The National Cattlemen’s Beef Association recently filed a petition with the Food Safety Inspection Service to eliminate the use of the Product of the USA label and other broad US origin labeling claims for beef products. The comment period for the petition closed on 17 August.

“We have taken note of the many comments submitted to USDA and the [Federal Trade Commission] regarding meat labeling and understand that the current ‘Product of USA’ label on meat products may no longer effectively serve either of those purposes, to the detriment of consumers, producers, and fair and competitive markets,” Vilsack said earlier this summer after stating USDA would be taking a closer look at the label.

Over 250 people submitted comments on NCBA’s petition, which called for the elimination of the broadly applicable “Product of USA” label and the creation of a new “Processed in USA” label. Beyond precluding a specific misleading practice NCBA believes this can be accomplished voluntarily without the imposition of new regulatory requirements on the beef supply chain.

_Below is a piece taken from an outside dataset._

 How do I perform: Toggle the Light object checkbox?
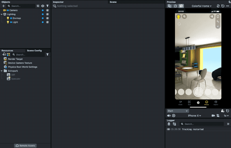47,22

Further, NCBA’s petition notes USDA through the Agricultural Marketing Service should proactively work with beef producers, processors and retailers to develop voluntary, verifiable origin marketing claims that deliver tangible benefits to cattle producers without violating rules of trade.

NCBA’s petition notes that “USDA can play an important leadership role in providing producers with more robust opportunities to utilize true marketing claims to further differentiate their products and gain more leverage in the supply chain.”